**Excerpted data:**
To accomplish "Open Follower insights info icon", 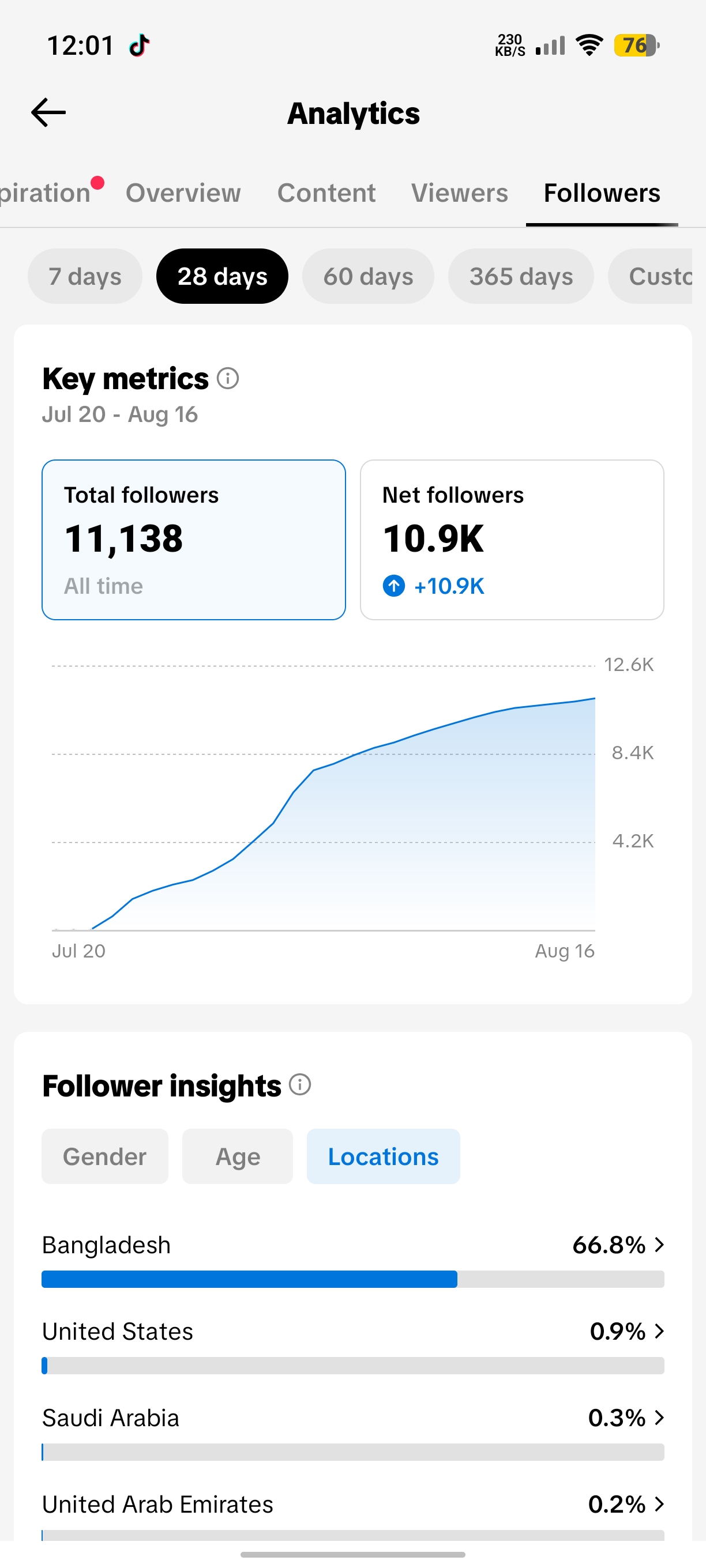I will 300,1085.
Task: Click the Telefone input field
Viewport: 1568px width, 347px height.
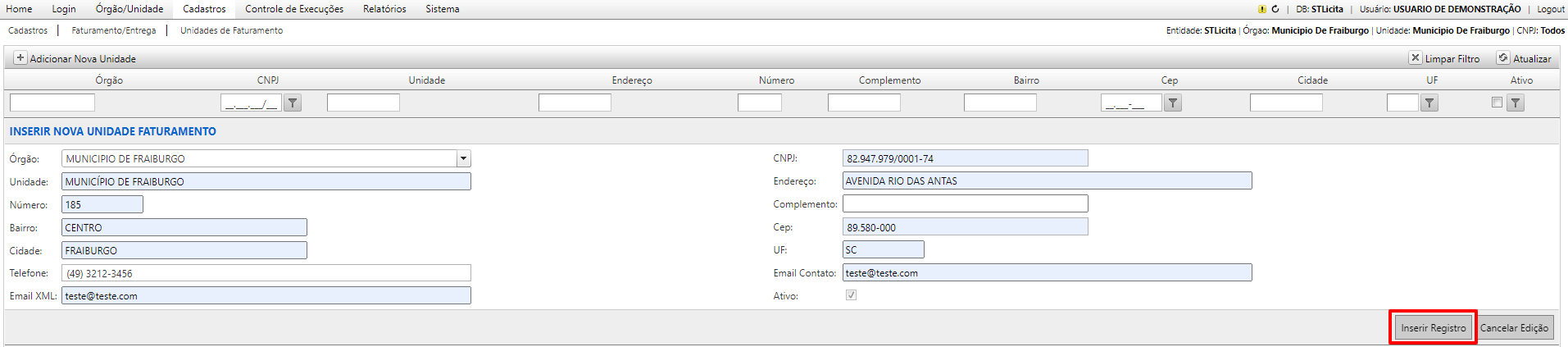Action: 266,273
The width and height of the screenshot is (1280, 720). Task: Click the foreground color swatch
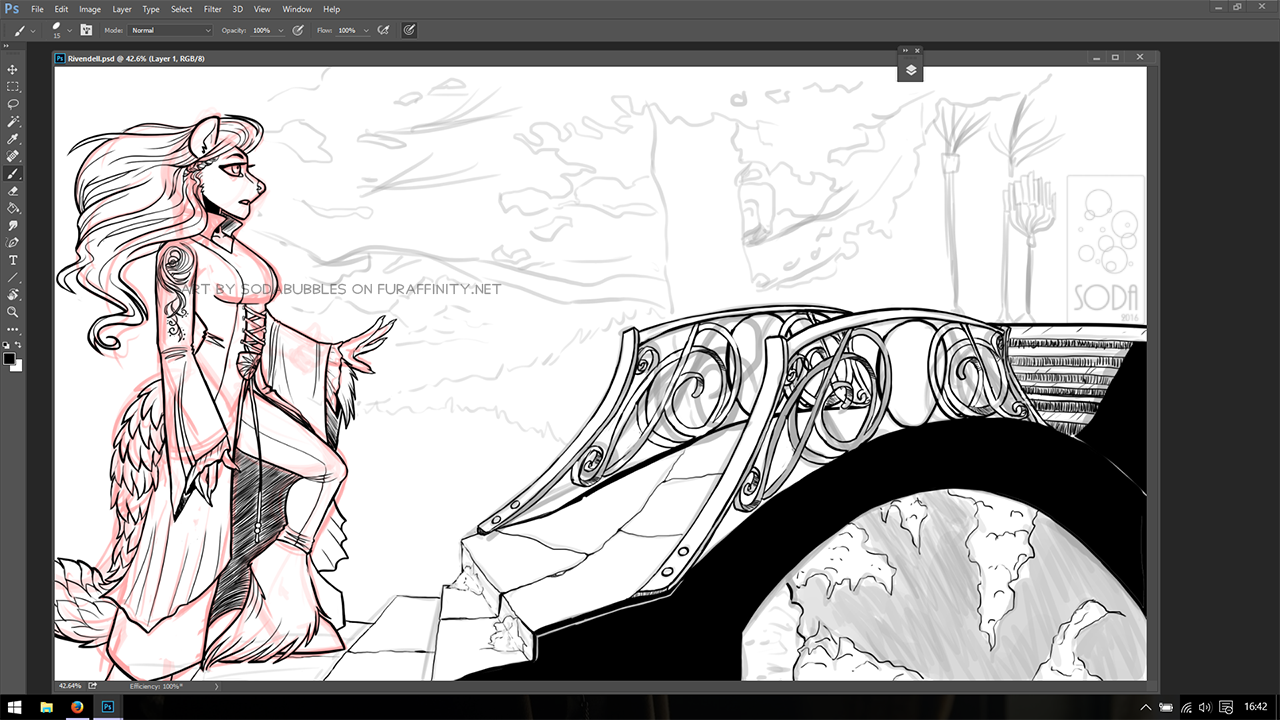point(9,358)
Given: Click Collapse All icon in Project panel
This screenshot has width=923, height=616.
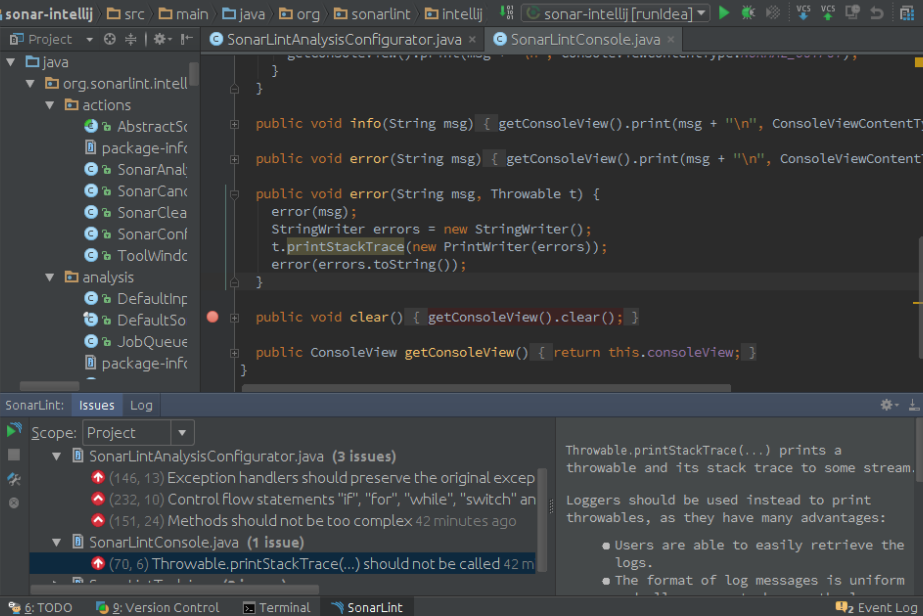Looking at the screenshot, I should [131, 39].
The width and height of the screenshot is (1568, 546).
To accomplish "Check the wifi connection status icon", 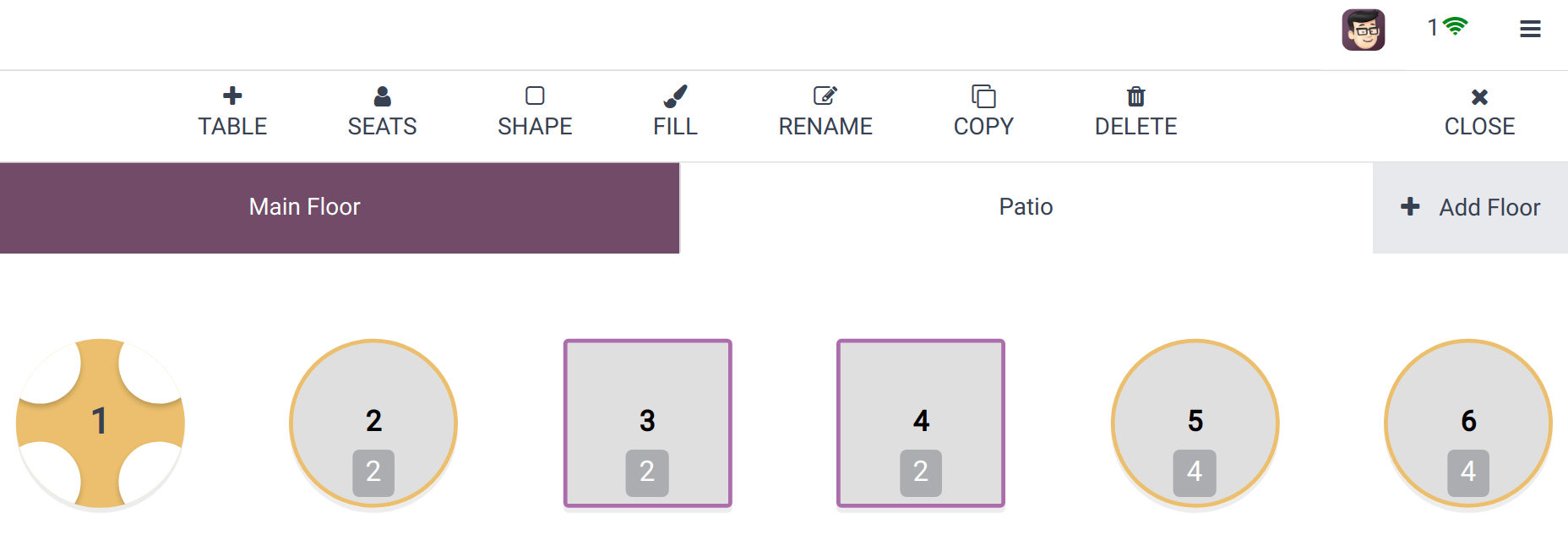I will click(x=1453, y=28).
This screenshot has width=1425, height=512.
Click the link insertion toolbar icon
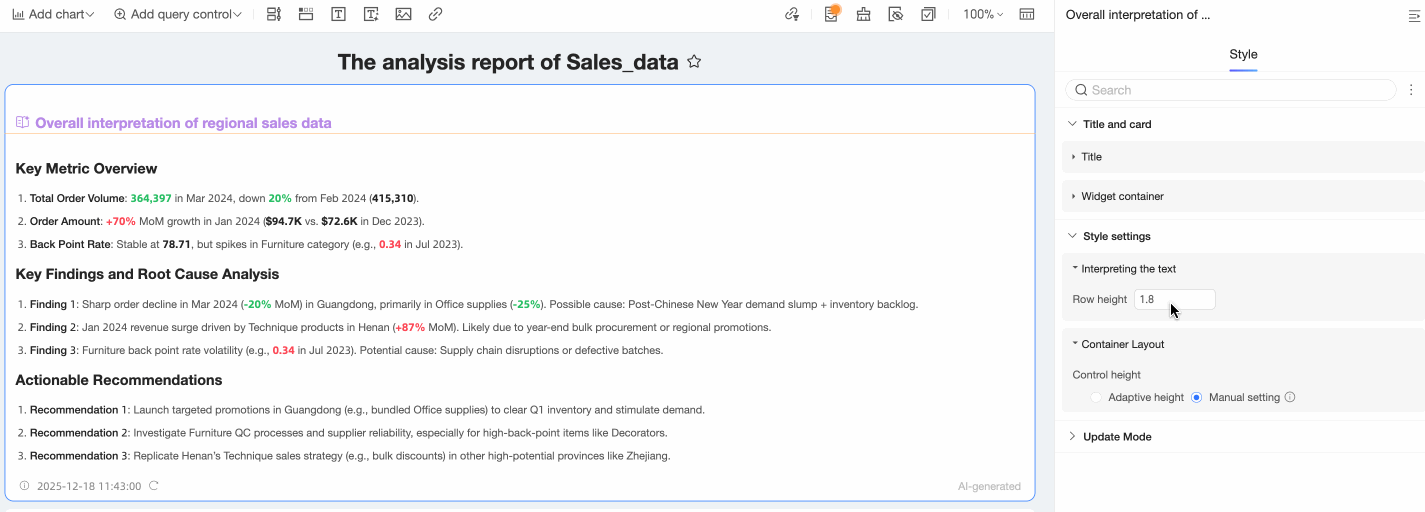pos(435,15)
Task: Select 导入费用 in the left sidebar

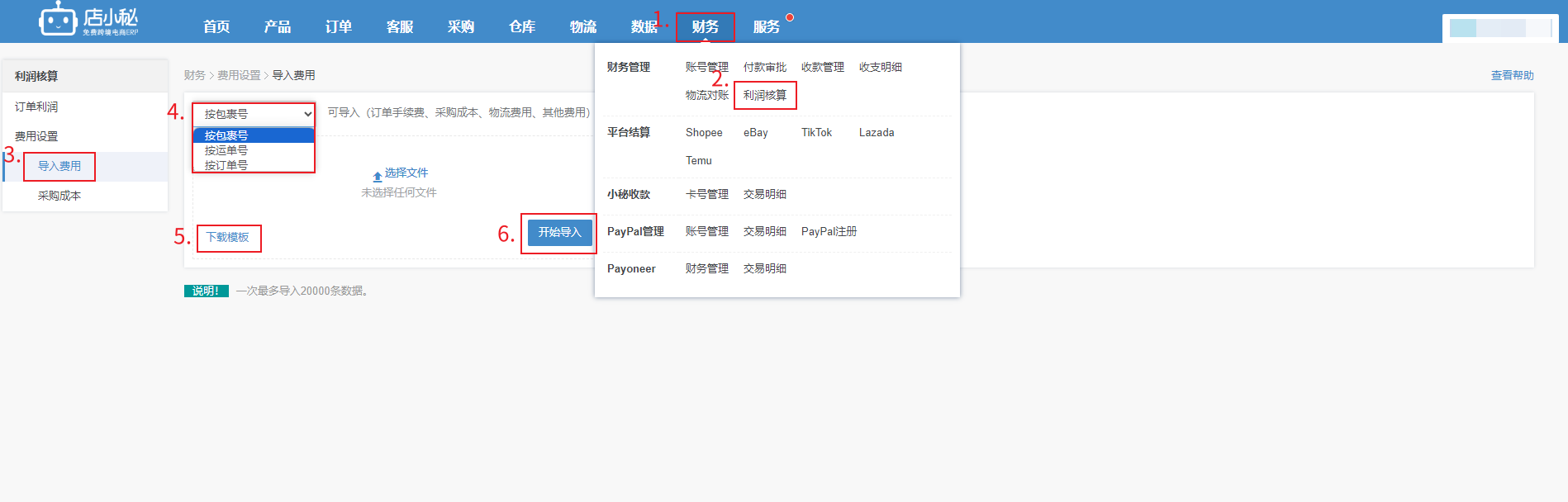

**Task statement:** Retype the line containing "Click the link insertion toolbar icon" and each line after it through the last line of the entries above, exactly, with no pictures and nothing else.

**Finished task:**
Click the link insertion toolbar icon
pos(435,15)
Task: Select 导入费用 in the left sidebar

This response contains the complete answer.